EXECUTIVE EMPLOYMENT AGREEMENT

          This Executive Employment Agreement (“Agreement”) is made effective as of Sept 01, 2007 (“Effective Date”), by and between Organic Region Group Ltd., a BVI corporation (“Company”) and Luo Xiong (“Executive”).

          The parties agree as follows:

          1.         Employment. Company hereby employs Executive, and Executive hereby accepts such employment, upon the terms and conditions set forth herein.

          2.         Duties.

          2.1       Position. Executive is employed as Chief Operating Officer, and shall have the duties and responsibilities assigned by Company’s Board of Directors as may be reasonably assigned from time to time. Executive shall perform faithfully and diligently all duties assigned to Executive. Company reserves the right to modify Executive’s position and duties at any time in its sole and absolute discretion.

          2.2       Best Efforts/Full-time. Executive will expend Executive’s best efforts on behalf of Company, and will abide by all policies and decisions made by Company, as well as all applicable laws, regulations or ordinances. Executive will act in the best interest of Company at all times. Executive shall devote Executive’s full business time and efforts to the performance of Executive’s assigned duties for Company, unless Executive notifies the Chief Executive Officer in advance of Executive’s intent to engage in other paid work and receives the Chief Executive Officer’s express written consent to do so.

          2.3       Work Location. Executive’s principal place of work shall be located in 6F No.947,Qiao Xing Road, Shi Qiao Town, Pan Yu District, Guang Zhou, China, or such other location as the parties may agree upon from time to time.
########################################
## GIVEN TASK 1:
Switch "Screen dimensions" to "Display size" in the rows, in the part that opens with the line containing "Close the Create" and closes with the line containing "tap(1348, 806)". Leave everything else unchanged and give back only those lines.
########################################
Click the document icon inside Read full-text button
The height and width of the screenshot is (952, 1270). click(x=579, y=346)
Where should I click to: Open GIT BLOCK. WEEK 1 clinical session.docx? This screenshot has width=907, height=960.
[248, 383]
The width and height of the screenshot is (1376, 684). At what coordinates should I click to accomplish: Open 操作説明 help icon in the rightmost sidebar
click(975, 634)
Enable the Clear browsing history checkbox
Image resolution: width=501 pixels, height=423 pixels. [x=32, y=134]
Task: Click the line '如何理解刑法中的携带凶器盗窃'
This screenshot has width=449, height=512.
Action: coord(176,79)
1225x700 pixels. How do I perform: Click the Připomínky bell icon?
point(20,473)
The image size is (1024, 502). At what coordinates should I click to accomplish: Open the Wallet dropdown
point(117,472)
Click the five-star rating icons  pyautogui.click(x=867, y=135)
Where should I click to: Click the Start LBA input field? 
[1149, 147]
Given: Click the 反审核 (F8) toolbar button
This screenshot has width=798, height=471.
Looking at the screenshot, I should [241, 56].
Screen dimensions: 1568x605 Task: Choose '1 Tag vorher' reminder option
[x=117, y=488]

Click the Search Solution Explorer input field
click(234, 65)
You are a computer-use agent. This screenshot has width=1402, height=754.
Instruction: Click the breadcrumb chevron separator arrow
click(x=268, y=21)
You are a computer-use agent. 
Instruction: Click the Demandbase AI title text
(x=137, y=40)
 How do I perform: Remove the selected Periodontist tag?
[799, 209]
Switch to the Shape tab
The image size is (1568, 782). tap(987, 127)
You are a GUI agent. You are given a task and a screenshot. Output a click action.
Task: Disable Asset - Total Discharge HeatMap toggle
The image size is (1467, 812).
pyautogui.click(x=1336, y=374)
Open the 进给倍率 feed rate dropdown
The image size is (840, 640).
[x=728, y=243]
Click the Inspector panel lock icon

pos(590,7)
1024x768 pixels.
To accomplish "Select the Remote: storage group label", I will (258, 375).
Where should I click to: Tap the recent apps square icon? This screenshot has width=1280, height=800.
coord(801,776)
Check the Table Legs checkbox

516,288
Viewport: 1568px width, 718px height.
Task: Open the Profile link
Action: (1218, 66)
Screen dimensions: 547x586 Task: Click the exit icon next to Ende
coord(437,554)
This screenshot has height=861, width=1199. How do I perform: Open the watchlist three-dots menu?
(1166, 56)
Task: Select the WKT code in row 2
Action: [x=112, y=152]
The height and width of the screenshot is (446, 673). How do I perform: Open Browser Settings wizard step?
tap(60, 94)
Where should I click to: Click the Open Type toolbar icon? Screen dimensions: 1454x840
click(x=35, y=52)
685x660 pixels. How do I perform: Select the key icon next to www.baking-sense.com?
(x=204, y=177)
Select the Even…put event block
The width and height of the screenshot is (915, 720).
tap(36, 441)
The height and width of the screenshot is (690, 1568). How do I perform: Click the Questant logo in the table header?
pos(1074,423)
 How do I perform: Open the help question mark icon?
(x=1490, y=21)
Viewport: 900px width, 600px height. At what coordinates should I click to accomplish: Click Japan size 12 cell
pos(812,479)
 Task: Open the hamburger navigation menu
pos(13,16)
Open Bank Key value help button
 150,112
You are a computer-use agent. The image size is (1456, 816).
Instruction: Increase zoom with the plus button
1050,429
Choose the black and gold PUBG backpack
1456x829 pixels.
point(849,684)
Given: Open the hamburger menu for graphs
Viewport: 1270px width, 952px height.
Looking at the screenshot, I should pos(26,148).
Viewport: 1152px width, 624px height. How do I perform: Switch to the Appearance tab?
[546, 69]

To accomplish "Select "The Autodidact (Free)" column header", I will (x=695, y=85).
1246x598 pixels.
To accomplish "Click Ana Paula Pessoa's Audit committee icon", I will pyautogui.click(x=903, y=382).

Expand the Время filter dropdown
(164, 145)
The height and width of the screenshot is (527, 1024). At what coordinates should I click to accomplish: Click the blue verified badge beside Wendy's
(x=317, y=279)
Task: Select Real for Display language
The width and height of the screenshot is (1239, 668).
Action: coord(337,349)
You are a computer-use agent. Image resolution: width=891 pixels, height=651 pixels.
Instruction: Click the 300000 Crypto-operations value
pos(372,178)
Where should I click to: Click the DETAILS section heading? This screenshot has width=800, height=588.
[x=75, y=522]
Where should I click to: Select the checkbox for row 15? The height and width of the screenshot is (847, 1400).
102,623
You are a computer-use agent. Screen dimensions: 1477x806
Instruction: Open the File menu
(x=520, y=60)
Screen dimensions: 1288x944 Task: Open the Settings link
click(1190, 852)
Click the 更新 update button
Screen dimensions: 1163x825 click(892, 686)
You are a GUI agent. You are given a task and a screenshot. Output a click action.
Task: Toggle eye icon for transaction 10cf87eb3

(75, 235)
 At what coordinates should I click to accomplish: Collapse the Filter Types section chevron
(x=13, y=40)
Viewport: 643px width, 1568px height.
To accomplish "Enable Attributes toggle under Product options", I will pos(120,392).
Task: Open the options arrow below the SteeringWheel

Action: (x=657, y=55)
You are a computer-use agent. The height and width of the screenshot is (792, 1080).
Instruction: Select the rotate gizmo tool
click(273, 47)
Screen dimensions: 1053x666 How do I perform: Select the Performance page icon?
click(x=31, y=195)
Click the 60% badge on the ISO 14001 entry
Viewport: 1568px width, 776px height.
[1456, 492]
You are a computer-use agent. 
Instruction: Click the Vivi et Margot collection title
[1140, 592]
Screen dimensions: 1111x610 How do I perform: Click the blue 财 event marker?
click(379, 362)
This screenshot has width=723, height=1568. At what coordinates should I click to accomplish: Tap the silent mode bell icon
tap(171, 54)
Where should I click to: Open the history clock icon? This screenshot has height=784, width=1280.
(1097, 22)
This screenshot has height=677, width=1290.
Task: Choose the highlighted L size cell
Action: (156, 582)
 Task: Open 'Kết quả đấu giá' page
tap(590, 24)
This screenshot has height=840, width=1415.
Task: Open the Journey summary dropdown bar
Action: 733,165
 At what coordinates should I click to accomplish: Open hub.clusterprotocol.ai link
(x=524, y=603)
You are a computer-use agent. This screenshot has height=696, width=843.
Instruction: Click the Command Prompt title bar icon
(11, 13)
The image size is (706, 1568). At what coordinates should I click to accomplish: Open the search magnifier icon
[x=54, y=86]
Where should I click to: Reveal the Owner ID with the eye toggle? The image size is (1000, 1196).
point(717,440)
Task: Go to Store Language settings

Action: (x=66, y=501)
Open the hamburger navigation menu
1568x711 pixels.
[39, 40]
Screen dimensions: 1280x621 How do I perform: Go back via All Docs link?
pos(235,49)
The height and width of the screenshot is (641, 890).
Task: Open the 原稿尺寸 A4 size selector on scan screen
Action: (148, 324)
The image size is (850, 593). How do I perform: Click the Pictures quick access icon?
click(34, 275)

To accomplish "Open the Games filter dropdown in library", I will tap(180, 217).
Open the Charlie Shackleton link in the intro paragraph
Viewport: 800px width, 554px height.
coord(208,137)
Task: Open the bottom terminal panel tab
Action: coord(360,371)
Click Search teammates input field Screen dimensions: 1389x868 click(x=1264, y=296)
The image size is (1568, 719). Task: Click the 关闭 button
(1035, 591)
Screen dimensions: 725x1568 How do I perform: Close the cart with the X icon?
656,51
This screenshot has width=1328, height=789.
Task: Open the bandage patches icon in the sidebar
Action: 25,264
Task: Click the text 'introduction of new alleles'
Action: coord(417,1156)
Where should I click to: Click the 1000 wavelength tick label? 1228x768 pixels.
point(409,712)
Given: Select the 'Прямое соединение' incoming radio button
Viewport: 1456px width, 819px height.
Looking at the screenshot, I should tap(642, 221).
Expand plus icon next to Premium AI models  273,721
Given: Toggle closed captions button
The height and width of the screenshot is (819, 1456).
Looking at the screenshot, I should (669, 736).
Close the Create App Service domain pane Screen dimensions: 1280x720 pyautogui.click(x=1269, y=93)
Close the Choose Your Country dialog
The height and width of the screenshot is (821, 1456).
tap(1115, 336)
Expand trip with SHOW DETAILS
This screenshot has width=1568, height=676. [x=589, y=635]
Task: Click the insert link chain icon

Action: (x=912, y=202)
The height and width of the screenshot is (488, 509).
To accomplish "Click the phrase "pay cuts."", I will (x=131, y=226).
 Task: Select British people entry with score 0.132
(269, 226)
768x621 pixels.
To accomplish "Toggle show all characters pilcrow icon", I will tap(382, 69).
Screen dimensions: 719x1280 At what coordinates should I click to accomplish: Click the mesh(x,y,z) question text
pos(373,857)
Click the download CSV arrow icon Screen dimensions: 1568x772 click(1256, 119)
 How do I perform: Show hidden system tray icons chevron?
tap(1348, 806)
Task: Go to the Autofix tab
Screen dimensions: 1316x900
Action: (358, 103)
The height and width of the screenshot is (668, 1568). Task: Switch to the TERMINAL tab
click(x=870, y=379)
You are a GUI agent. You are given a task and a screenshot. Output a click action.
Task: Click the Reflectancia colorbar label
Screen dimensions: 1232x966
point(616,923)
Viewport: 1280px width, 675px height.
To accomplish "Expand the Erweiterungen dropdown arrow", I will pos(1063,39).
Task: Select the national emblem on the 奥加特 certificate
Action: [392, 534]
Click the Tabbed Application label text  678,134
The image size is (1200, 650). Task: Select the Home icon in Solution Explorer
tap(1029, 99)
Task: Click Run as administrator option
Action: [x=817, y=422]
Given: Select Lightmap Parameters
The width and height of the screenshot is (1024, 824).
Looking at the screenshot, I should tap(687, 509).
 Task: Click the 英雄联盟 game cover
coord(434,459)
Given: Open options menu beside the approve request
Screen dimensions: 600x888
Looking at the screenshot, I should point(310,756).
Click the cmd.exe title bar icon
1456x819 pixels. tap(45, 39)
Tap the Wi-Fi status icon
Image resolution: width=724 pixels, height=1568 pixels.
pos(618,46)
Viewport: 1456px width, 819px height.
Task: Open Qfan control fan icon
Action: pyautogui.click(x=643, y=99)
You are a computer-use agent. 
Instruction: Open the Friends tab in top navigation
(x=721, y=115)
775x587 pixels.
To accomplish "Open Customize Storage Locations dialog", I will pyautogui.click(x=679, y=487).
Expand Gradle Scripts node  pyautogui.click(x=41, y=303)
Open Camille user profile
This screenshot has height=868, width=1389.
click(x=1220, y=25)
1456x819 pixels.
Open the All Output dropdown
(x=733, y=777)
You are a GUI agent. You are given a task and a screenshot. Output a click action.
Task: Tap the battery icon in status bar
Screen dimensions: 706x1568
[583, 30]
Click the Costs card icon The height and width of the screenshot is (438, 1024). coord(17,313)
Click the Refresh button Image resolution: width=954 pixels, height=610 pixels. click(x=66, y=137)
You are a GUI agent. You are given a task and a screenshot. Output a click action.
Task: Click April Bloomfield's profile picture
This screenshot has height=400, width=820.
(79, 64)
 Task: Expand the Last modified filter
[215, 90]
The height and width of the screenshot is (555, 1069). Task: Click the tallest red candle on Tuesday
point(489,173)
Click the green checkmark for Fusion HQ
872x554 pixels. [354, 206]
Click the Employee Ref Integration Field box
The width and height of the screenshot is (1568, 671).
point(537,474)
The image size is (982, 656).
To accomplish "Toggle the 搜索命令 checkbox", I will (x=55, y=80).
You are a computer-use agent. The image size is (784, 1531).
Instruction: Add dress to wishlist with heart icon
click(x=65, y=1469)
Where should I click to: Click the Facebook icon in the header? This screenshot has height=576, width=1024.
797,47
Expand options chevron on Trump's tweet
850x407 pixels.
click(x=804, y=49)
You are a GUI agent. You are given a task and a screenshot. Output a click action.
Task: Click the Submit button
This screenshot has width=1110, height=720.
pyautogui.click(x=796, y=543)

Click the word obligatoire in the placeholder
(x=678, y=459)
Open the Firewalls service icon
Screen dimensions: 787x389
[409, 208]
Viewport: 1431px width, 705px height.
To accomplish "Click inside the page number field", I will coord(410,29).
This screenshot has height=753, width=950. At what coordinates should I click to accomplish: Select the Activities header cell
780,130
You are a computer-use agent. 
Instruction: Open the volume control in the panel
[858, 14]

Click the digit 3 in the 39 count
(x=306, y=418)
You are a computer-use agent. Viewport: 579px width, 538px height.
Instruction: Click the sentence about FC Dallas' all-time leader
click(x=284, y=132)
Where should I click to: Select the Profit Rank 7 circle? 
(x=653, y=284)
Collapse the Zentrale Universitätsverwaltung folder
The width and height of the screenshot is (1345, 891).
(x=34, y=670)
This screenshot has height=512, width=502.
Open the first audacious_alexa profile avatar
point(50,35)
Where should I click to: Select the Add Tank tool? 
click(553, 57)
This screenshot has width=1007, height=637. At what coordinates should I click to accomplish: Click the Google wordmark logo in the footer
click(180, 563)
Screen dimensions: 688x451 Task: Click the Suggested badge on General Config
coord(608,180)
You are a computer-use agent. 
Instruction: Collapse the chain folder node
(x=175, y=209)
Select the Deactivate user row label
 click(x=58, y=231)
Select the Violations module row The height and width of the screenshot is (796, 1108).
########################################
## GIVEN TASK 2:
Reproduce the part of the employment agreement that opens with the words containing "2.2       Best Efforts/Full-time." and closes with "upon from time to time.".

## PROBLEM SOLUTION 1:
Close the Create App Service domain pane Display size: 1280x720 pyautogui.click(x=1269, y=93)
Close the Choose Your Country dialog
The height and width of the screenshot is (821, 1456).
tap(1115, 336)
Expand trip with SHOW DETAILS
This screenshot has width=1568, height=676. [x=589, y=635]
Task: Click the insert link chain icon

Action: (x=912, y=202)
The height and width of the screenshot is (488, 509).
To accomplish "Click the phrase "pay cuts."", I will (x=131, y=226).
 Task: Select British people entry with score 0.132
(269, 226)
768x621 pixels.
To accomplish "Toggle show all characters pilcrow icon", I will tap(382, 69).
Display size: 719x1280 At what coordinates should I click to accomplish: Click the mesh(x,y,z) question text
pos(373,857)
Click the download CSV arrow icon Display size: 1568x772 click(1256, 119)
 How do I perform: Show hidden system tray icons chevron?
tap(1348, 806)

## PROBLEM SOLUTION 2:
2.2       Best Efforts/Full-time. Executive will expend Executive’s best efforts on behalf of Company, and will abide by all policies and decisions made by Company, as well as all applicable laws, regulations or ordinances. Executive will act in the best interest of Company at all times. Executive shall devote Executive’s full business time and efforts to the performance of Executive’s assigned duties for Company, unless Executive notifies the Chief Executive Officer in advance of Executive’s intent to engage in other paid work and receives the Chief Executive Officer’s express written consent to do so.

          2.3       Work Location. Executive’s principal place of work shall be located in 6F No.947,Qiao Xing Road, Shi Qiao Town, Pan Yu District, Guang Zhou, China, or such other location as the parties may agree upon from time to time.